> **Your objective**:
Count how many lines in the entries below hold the string "chart", and respond with that number only.

[Stored data]

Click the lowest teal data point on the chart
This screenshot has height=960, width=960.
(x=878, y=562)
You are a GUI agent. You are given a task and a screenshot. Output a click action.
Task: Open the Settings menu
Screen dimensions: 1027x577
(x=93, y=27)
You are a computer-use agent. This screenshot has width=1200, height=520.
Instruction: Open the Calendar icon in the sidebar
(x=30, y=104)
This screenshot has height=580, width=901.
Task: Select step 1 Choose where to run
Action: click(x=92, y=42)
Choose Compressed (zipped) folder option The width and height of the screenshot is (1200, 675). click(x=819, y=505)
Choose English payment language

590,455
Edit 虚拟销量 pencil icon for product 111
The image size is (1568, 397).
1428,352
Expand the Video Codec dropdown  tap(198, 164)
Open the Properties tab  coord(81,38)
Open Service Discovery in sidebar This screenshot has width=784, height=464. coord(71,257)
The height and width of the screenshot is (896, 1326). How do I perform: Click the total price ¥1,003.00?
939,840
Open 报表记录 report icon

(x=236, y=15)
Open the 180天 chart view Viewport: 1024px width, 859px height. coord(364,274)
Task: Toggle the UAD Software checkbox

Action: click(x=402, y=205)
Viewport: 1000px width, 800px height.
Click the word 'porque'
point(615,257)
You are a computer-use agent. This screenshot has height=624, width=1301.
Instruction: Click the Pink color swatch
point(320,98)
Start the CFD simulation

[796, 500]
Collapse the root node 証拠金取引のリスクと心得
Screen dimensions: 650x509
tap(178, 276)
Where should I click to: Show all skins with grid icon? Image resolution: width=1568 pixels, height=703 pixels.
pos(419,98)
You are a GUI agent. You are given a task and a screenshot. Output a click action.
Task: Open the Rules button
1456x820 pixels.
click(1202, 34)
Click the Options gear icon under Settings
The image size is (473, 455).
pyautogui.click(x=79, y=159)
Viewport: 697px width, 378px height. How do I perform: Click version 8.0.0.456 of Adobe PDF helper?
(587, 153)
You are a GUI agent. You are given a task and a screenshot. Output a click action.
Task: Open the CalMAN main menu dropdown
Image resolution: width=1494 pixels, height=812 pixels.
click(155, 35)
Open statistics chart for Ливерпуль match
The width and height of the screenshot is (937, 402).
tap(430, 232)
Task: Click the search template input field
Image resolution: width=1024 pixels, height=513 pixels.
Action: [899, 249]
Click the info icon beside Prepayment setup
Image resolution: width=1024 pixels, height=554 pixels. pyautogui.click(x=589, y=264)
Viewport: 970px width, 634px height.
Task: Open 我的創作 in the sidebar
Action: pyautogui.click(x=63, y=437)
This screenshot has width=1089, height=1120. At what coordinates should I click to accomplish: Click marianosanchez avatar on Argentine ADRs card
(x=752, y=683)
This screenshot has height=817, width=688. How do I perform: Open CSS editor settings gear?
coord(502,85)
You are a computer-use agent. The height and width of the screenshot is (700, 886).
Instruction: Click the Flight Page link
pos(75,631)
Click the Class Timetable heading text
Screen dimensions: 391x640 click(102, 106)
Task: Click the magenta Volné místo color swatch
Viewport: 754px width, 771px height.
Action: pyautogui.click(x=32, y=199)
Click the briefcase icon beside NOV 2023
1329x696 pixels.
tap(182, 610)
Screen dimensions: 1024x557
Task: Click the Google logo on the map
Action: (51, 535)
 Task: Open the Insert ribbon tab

> **Written solution**:
3